OGH 5Ob502/89

OGH5Ob502/8924.1.1989

Der Oberste Gerichtshof hat als Revisionsgericht durch den Senatspräsidenten des Obersten Gerichtshofes Dr. Marold als Vorsitzenden und durch die Hofräte des Obersten Gerichtshofes Dr. Jensik, Dr. Zehetner, Dr. Klinger und Dr. Schwarz als weitere Richter in der Rechtssache der klagenden Parteien 1. Maria R***, Hausfrau, 1170 Wien, Ortliebgasse 2, 2. Berta S***, Hausfrau, 7444 Unterloisdorf, 3. Theresia T***, Gastwirtin,

7444 Mannersdorf, 4. Maria K***, Gastwirtin, 7444 Unterloisdorf, und 5. Johann P***, Pensionist, 7444 Mannersdorf, alle vertreten durch Dkfm. Dr. Heinrich Jandl, Rechtsanwalt in Wien, wider die beklagte Partei Ioan Constantin G***, Str. 7. November, Lugoj, Kreis Timis, Rumänien, vertreten durch Dr. Fritz Hanacik, Rechtsanwalt in Wien, wegen Ungültigkeit eines Testamentes, infolge Revision der beklagten Partei gegen das Urteil des Oberlandesgerichtes Wien als Berufungsgerichtes vom 19. September 1988, GZ 14 R 151/88-70, womit infolge Berufung der beklagten Partei das Urteil des Landesgerichtes für Zivilrechtssachen Wien vom 9. März 1988, GZ 2 Cg 7/87-66, teilweise abgeändert wurde, in nichtöffentlicher Sitzung zu Recht erkannt:

 

Spruch:

Der Revision wird teilweise Folge gegeben.

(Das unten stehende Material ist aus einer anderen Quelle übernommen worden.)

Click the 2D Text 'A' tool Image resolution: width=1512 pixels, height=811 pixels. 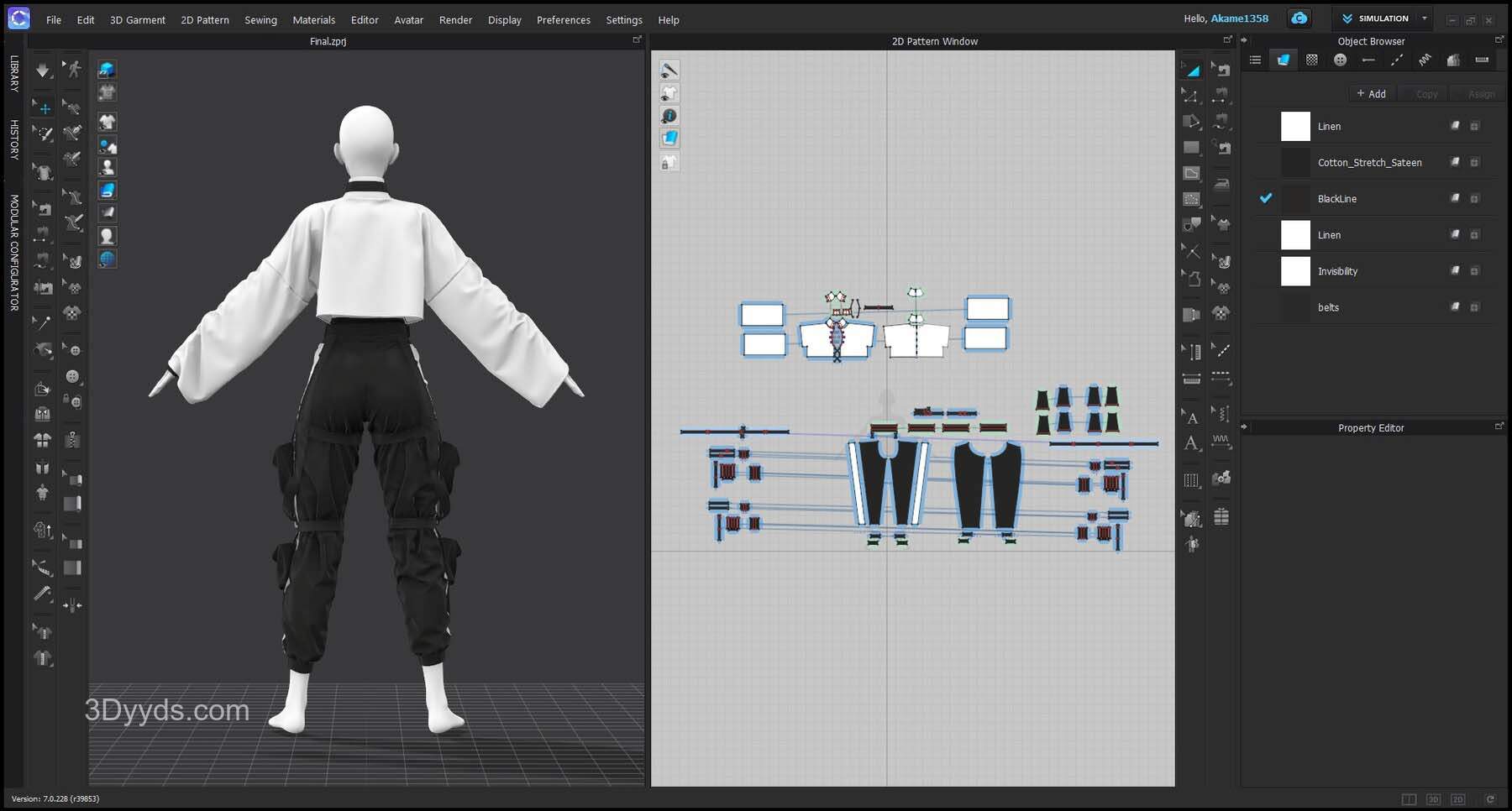pyautogui.click(x=1191, y=443)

Das angefochtene Urteil wird, soweit es die Feststellung des Erbrechtes der Kläger zu je 1/5 des Nachlasses an dem in Österreich befindlichen unbeweglichen Vermögen zum Gegenstand hat, in klageabweisendem Sinn abgeändert.

Die Verfahrenskosten aller Instanzen werden gegenseitig aufgehoben.

Text

Entscheidungsgründe:

Beim Bezirksgericht Hernals ist zu 1 A 389/79 das Verlassenschaftsverfahren nach der am 26. August 1978 in Rumänien verstorbenen rumänischen Staatsbürgerin Elisabeth A***, geborene K***, anhängig. Die Kläger, Nichten und Neffen der Erblasserin, gaben auf Grund des eigenhändigen Testamentes derselben vom 12. Juli 1978 zum in Österreich befindlichen Nachlaß zu je 1/5 unbedingte Erbserklärungen ab, wogegen der Beklagte auf Grund des notariellen Testamentes der Erblasserin vom 21. Juli 1978 bedingte Erbserklärung zum Ganzen Nachlaß abgab. Das Verlassenschaftsgericht wies mit rechtskräftigen Beschluß vom 30. Jänner 1980 den österreichischen Erben die Klägerrolle zu. Mit rechtskräftigen Beschluß vom 27. November 1980 leitete es hinsichtlich des in Österreich befindlichen beweglichen Vermögens der Erblasserin das Ausfolgungsverfahren ein.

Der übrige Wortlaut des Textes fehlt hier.